Otto and Mary Krai, who live on a farm near Hastings, Minn., have one main goal in life: they want to educate their son. So last year they took seven-year-old Tommy out of Lakeland-Afton public school after watching him vegetate on a soda-pop diet of “life-adjustment” courses. Mary Krai is a former high school teacher; her 35-year-old husband is a professional mathematician. The Krals decided to school their bright but not prodigious boy at home (TIME, March 2). Tommy’s six-or-seven-hours-a-day curriculum: arithmetic, grammar, German, geography, composition, spelling, mythology, music, poetry and chess. Tommy also reads books usually offered to 13-year-olds.
The Krals have been in and out of Minnesota’s courts ever since, defending themselves against charges of violating the state’s compulsory school-attendance law. Fortnight ago the case came up before Municipal Judge Searle Sandeen of Stillwater, who listened to four University of Minnesota scholars testify that Tommy’s studies do indeed meet the legal requirements of private-school instruction and should be so recognized. English Professor Huntington Brown called Tommy’s curriculum “a respectable, oldfashioned, academic program,” said he would prefer it to the public schools’ for his own children. History Professor David Noble called Tommy’s knowledge of history “unique, especially in view of the lack of history teaching in public schools.” Electrical Engineering Professor Henry Hartig praised “the discipline and memorizing” that Tommy’s instruction involves compared with the public schools’ tendency “to make things fun at whatever expense.”

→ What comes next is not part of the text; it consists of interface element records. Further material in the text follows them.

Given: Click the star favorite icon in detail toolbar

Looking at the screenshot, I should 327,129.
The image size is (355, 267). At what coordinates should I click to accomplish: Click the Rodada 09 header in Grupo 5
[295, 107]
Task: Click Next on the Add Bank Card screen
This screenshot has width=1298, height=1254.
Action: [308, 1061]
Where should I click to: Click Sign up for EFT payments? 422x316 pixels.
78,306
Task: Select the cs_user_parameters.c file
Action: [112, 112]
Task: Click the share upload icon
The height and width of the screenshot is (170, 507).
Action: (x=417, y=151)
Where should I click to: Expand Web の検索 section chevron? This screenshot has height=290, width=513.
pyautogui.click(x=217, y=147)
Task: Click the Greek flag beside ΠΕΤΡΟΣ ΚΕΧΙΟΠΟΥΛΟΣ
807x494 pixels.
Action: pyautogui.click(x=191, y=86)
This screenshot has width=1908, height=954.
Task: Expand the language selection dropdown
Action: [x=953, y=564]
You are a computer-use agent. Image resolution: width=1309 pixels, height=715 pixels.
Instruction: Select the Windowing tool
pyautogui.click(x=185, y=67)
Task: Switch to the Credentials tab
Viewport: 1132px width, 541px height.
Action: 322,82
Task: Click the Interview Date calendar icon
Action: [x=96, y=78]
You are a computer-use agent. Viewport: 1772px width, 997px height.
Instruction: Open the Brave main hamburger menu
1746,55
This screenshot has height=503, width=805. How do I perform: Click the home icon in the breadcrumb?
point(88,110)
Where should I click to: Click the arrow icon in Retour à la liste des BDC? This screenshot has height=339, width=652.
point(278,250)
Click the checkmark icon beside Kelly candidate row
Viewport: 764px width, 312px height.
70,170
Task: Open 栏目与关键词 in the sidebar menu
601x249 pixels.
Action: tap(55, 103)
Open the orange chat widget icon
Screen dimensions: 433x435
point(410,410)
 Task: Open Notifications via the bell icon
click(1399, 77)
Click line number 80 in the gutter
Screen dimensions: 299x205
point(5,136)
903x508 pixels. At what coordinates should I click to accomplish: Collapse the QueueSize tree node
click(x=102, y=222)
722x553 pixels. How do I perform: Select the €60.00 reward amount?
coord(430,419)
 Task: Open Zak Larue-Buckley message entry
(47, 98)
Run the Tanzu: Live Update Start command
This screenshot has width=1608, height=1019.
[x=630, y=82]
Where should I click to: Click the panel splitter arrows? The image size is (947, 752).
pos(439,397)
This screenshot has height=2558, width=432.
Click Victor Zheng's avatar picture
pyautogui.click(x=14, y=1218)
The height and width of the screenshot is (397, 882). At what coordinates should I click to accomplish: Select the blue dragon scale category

But testimony of school officials against the Krals was decisive. They said nothing about the quality of either public-school teaching or Tommy’s home instruction. They simply attested to Tommy’s absence from school and recited the truancy law. Judge Sandeen’s ruling: 30 days in jail (subject to appeal) for the Krals.
Last week Tommy’s parents, free on bond, appealed the case to the Washington County district court. As a last resort, they may send Tommy to a private school in St. Paul 25 miles away, but never back to public school (“It would set him back ten years”). Though their rebellion has cost them $1,000 so far, the Krals aim to establish their rights in a legal battle straight to the top. “We may have to mortgage our home,” says Mary Krai. “But if it takes every penny, we will fight.”